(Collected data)

-=-=-=-=-

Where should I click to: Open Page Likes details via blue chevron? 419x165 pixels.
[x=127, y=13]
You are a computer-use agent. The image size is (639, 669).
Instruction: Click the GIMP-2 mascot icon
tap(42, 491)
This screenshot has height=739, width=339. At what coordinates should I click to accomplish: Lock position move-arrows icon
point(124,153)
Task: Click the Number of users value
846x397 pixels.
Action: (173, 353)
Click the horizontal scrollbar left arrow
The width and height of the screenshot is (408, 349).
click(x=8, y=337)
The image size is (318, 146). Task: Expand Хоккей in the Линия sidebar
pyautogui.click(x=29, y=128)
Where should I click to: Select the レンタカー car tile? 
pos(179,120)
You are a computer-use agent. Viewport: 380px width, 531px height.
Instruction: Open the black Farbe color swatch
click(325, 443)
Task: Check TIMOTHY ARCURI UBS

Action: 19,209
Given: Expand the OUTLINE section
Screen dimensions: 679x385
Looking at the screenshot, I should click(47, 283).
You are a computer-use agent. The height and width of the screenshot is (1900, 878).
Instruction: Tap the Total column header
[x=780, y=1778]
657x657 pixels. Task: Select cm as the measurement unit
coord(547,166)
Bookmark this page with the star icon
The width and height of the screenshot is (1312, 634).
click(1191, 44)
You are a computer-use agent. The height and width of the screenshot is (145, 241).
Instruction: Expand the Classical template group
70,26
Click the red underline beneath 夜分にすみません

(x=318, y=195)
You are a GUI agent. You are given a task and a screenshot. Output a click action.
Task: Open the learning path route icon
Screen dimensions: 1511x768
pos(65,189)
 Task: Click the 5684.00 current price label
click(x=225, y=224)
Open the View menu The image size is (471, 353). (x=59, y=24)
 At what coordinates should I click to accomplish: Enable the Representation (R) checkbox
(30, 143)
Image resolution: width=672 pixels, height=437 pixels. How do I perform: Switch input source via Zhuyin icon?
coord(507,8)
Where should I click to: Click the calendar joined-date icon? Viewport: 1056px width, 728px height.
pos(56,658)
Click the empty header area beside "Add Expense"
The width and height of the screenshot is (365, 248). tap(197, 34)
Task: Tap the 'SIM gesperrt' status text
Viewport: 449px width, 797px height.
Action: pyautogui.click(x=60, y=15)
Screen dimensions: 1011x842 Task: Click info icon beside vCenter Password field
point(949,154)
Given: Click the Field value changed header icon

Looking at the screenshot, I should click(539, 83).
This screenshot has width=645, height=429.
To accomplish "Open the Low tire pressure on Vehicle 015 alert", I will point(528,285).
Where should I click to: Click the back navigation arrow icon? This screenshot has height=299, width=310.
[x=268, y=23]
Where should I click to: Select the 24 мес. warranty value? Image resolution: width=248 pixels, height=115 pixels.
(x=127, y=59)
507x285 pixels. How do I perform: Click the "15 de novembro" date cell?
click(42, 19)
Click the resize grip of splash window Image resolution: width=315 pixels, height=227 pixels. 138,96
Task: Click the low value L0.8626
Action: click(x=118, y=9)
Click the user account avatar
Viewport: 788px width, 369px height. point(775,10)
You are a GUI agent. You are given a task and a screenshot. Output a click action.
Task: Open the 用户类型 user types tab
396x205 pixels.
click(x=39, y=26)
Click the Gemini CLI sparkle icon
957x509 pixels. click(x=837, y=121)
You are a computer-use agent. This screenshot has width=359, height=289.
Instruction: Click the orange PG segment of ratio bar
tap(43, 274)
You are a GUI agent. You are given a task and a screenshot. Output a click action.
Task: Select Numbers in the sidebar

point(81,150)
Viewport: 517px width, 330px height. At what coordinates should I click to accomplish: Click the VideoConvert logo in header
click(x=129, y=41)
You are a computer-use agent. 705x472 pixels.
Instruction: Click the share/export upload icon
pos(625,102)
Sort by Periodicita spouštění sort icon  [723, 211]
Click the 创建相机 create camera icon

-=-=-=-=-

- _What is needed_: Pick each line holding the word "agent" out of the data and copy it.

- _Result of the exercise_:
You are a computer-use agent. The image size is (639, 669).
You are a computer-use agent. Viewport: 380px width, 531px height.
You are a computer-use agent. The height and width of the screenshot is (1900, 878).
You are a computer-use agent. The height and width of the screenshot is (145, 241).
You are a GUI agent. You are given a task and a screenshot. Output a click action.
You are a GUI agent. You are given a task and a screenshot. Output a click action.
You are a computer-use agent. This screenshot has width=359, height=289.
You are a GUI agent. You are given a task and a screenshot. Output a click action.
You are a computer-use agent. 705x472 pixels.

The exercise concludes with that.